Objective Volume Assessment Methods:
Central venous pressure (CVP) measurement:
- CVP <5-6 cm H₂O indicates hypovolemia (suggests CSW or volume depletion)
- CVP 6-10 cm H₂O indicates normovolemia (suggests SIADH)
- CVP >10 cm H₂O indicates hypervolemia 1
Point-of-care ultrasonography - recommended as an adjunct to physical assessment 2
Clinical Parameters to Document:
- Mucosal hydration and skin turgor
- Jugular vein distention
- Orthostatic pulse changes (≥10% increase when upright)
- Orthostatic blood pressure changes (≥10% decrease when upright)
- However, remember these have poor sensitivity when used alone 1
Diagnostic Algorithm Based on Urine Studies
Urine Sodium Interpretation:
- Urine Na <30 mmol/L: 71-100% positive predictive value that isotonic saline will increase serum sodium—suggests hypovolemic hyponatremia from extrarenal losses 1
- Urine Na >30 mmol/L with natriuresis: Indicates either SIADH or CSW (after excluding diuretic use) 1
Distinguishing SIADH from CSW:
This is the most challenging differential in neurosurgical patients but critical because treatments are opposite:
SIADH characteristics:
- Normovolemic (CVP 6-10 cm H₂O)
- Urine osmolality inappropriately high relative to serum
- Urine Na typically >30 mmol/L
- Serum uric acid <4 mg/dL
- Low fractional excretion of urea
CSW characteristics:
- Hypovolemic (CVP <5-6 cm H₂O)
- Urine Na >30 mmol/L despite volume depletion
- Responds to saline administration
- Higher fractional excretion of sodium
Additional Workup Considerations
Rule out these conditions before diagnosing SIADH:
- Thyroid disease (TSH)
- Adrenal insufficiency (cortisol, ACTH stimulation test if indicated)

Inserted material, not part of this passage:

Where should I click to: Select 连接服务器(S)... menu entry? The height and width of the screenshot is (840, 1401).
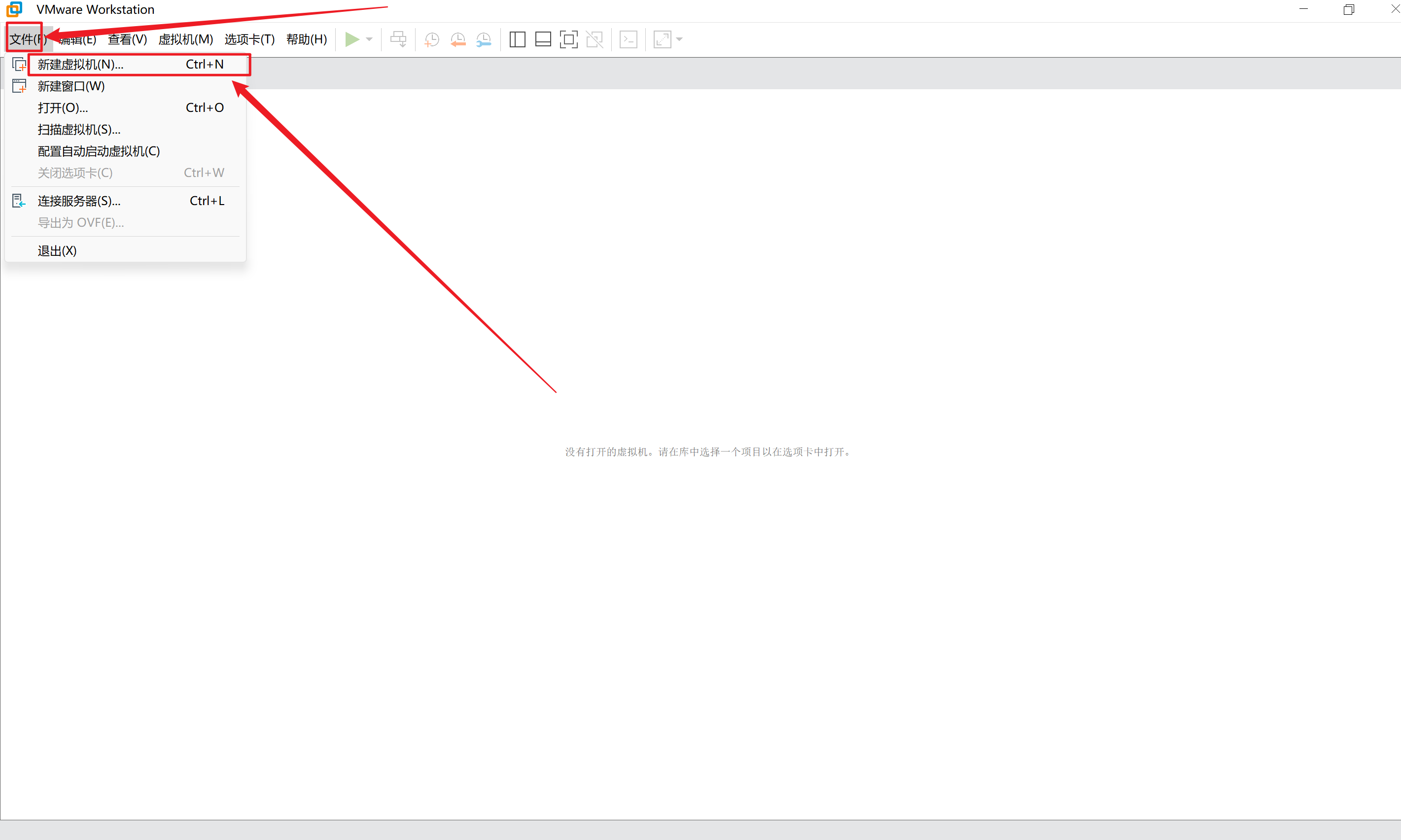(x=79, y=201)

- Diuretic use (medication review)
- Polydipsia (fluid intake history)
In hypervolemic patients, evaluate for:
- Cirrhosis (liver function tests, imaging)

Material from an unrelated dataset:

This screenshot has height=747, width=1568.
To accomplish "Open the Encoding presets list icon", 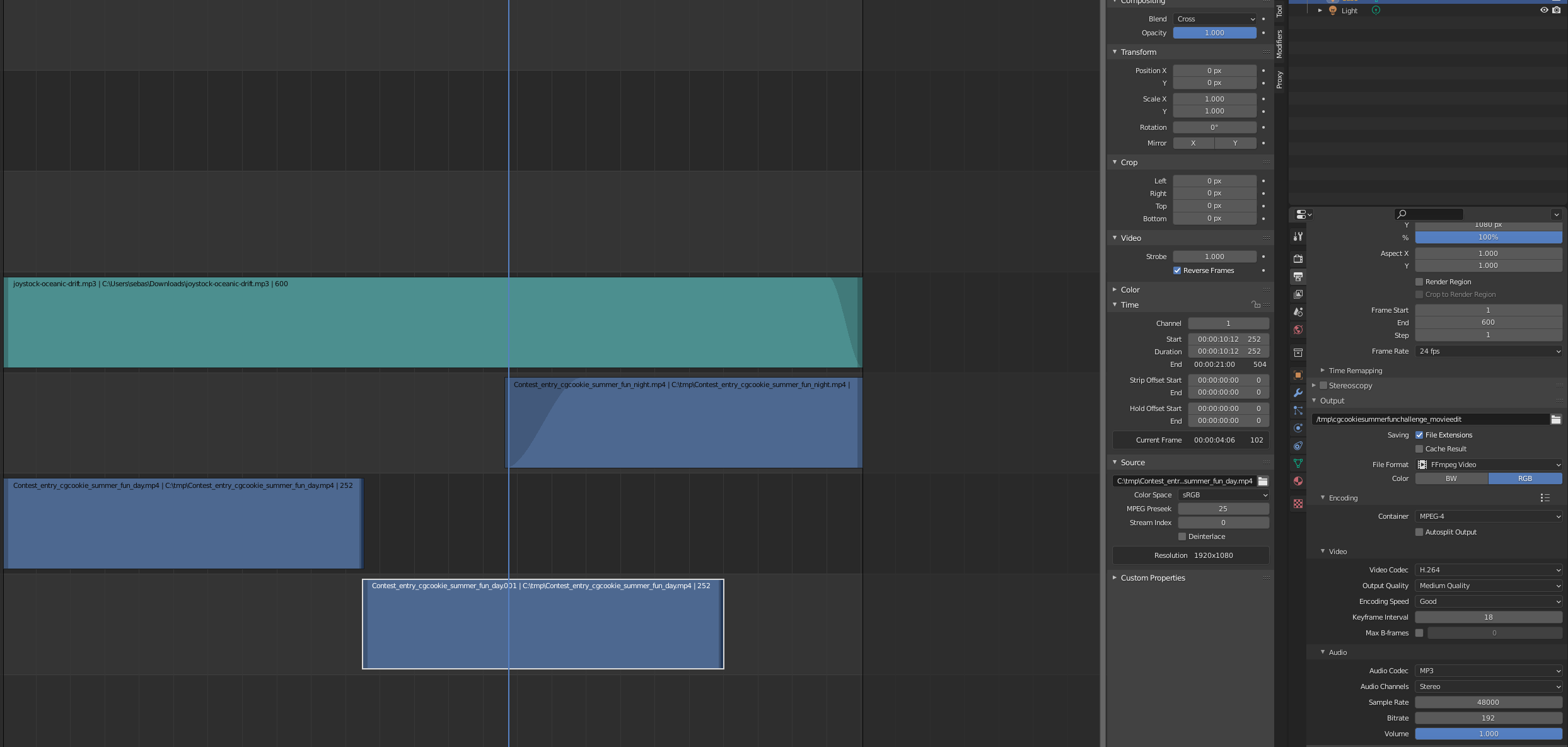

- Congestive heart failure (BNP, echocardiography)
- Renal failure (creatinine, GFR)
Important Caveats
ADH levels have limited diagnostic value and should not be routinely measured—SIADH has been documented even with undetectable ADH levels, and the "appropriateness" of ADH levels remains poorly defined 1. Similarly, natriuretic peptides show conflicting data and are not recommended for routine workup 1.
Saline responsiveness testing can be diagnostic: Some experts recommend administering isotonic saline and measuring urinary sodium excretion to determine the cause, though this approach was developed primarily for non-neurosurgical patients 1.
Clinical Context Matters
The workup intensity should match the severity: Patients with serum sodium <125 mmol/L or those with severe symptoms (confusion, seizures, altered consciousness) require immediate intervention and cannot wait for complete diagnostic workup 3, 4. In these cases, treatment should not be delayed while pursuing a diagnosis.
Recent data shows that 65.5% of hospitalized patients with profound hyponatremia receive the minimum recommended diagnostic workup, and those who receive proper workup are significantly more likely to receive appropriate treatment (91.9% vs 75.8%) 5. This emphasizes the importance of systematic evaluation even in acute settings.